Taiwan’s trade deficit with China, at least as far as farming produce is concerned, is getting worse by the day. It is truer to say, then, that it is Taiwanese consumers who are bailing out Chinese agriculture, not the Chinese government saving Taiwanese farmers.
There is nothing new about the Ma administration turning to Beijing for help when it is in trouble. Almost as soon as Ma took office, the world was rocked by a global financial crisis.
While one could say that this was bad luck, it could also be seen as a good opportunity for Ma to demonstrate his competence in governing the nation and demonstrate the preparedness of his team. Let’s not forget how former president Lee Teng-hui (李登輝) managed to steer Taiwan safely through the 1997 Asian financial crisis, at a time when cross-strait relations were at their rockiest for some time.
Ma’s government claims to have stabilized cross-strait relations, but it was powerless in the face of the global financial crisis and had to turn to China for help. Premier Wu Den-yih (吳敦義) should bear this in mind as he tries to drag Lee’s name through the mud, accusing him of corruption.
The aces wielded by the Ma government when the financial crisis struck were introducing direct flights between Taiwan and China and opening Taiwan to Chinese tourists.
However, after these initial successes, the government went one step too far by -signing the Economic Cooperation Framework Agreement (ECFA), regardless of what that meant for Taiwan.

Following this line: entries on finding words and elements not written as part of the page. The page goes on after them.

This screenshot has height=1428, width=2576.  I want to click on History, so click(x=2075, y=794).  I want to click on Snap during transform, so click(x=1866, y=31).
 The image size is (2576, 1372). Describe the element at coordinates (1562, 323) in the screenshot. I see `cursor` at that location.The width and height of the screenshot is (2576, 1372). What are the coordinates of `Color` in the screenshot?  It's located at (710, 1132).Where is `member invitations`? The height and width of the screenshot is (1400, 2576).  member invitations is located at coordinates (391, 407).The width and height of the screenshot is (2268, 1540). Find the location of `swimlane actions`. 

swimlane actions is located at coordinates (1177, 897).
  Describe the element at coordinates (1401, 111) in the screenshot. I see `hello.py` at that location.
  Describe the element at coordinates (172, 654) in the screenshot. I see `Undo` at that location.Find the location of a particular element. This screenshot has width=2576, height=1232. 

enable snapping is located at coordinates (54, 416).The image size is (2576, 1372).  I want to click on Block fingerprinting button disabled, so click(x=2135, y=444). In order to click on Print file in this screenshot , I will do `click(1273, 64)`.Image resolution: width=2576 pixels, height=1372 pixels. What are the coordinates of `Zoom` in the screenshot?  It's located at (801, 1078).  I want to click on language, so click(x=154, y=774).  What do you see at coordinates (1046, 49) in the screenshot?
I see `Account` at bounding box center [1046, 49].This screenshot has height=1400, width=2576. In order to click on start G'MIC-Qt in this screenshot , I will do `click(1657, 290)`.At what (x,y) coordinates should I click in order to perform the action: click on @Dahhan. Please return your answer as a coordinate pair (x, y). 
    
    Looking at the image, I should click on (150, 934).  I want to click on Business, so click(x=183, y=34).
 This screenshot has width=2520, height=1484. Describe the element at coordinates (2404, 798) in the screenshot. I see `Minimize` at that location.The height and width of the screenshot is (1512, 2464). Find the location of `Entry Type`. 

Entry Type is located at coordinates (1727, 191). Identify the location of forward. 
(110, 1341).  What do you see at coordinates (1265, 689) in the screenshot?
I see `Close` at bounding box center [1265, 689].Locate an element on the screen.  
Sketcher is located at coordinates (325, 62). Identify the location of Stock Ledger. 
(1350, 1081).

Let’s remember that one of the first passenger ships to bring Chinese tourists to Taiwan was draped with a banner: “Boost Taiwan’s economy.” The tourists stepped onto Taiwanese soil with an air of the “savior” about them, boasting to the press about their supposedly unlimited spending power. From that time on, we have had all kinds of municipal and provincial heads and industrialists coming from China to perform an almost ritual show of purported benevolence, where billions of dollars are whipped out and plonked on the table.
Thus we have the preposterous situation in which people from a low-income country are throwing money at a high-income country. It’s demeaning, it’s inglorious, it shakes our confidence as a nation, and it is all courtesy of the Ma administration.
The firm foundations of Taiwan’s economy have been laid over several decades, and even though we do, on occasion, get buffeted by financial storms, we have always got through it by relying on our strengths. The 1997 Asian financial crisis is a perfect example.
Why, then, does this government risk ruining our national confidence by running to China at the first sign of trouble? One suspects that, by playing the sentimental card of common blood and shared heritage, Ma is trying to brush aside any obstacles to his China-leaning policies and deregulation, paving the way for “eventual unification.”
This also enables him to enlist Beijing’s help when an election looms — and he is worried that it’s too close to call. It is all part and parcel of a distinctly symbiotic arrangement. Ma has a problem, Beijing intervenes, he gets his second term, the symbiosis is intact. It remains to be seen whether this new form of vote buying by China will cause Taiwan to move away from its previous course of independent development, and go down the road of no return toward future annexation.
If voters have their wits about them and wake up to the threat, this gloomy fate could yet be averted.